● Record excerpts:
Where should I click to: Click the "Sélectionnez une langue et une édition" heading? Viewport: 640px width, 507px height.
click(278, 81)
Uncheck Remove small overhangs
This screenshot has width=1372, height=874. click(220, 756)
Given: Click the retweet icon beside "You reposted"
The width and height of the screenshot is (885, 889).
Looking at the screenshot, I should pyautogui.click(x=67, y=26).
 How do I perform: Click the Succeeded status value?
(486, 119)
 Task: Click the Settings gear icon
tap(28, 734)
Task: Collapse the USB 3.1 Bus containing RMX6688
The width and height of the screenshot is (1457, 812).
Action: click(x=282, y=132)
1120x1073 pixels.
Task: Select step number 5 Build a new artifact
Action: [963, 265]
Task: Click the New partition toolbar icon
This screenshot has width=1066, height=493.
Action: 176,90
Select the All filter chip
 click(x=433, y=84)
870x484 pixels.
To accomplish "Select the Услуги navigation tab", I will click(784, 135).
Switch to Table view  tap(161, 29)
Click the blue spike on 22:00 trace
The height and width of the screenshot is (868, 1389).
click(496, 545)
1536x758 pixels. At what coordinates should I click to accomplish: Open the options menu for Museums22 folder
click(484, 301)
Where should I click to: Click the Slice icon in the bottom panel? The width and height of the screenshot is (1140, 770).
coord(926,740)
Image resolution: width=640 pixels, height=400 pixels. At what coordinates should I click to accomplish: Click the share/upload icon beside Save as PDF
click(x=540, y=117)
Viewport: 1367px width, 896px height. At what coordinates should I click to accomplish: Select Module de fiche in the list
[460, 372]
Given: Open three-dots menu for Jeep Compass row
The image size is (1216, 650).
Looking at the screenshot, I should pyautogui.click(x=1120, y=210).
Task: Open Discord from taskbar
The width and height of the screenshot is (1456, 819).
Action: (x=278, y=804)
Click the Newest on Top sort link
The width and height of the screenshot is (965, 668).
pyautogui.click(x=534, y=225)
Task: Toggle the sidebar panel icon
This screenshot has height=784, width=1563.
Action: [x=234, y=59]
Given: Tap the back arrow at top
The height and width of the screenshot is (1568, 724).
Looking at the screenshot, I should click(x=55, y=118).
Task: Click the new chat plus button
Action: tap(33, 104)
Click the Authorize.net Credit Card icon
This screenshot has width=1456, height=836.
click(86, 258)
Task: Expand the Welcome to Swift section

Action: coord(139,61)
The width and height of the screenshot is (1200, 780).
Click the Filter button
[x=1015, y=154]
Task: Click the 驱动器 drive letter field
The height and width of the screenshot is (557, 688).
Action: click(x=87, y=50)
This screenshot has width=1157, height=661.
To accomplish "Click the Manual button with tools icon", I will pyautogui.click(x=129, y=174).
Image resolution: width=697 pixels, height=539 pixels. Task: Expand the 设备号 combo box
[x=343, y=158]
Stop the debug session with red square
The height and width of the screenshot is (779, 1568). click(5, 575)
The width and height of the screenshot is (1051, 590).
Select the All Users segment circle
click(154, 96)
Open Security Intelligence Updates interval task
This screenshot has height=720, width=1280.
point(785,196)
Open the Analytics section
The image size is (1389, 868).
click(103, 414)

● Direction:
Pull out every line of the material above that contains the string "what". Case counts.

● Solution to this task:
1536x758 pixels. At what coordinates should I click to accomplish: Open the options menu for Museums22 folder
Image resolution: width=640 pixels, height=400 pixels. At what coordinates should I click to accomplish: Click the share/upload icon beside Save as PDF
Viewport: 1367px width, 896px height. At what coordinates should I click to accomplish: Select Module de fiche in the list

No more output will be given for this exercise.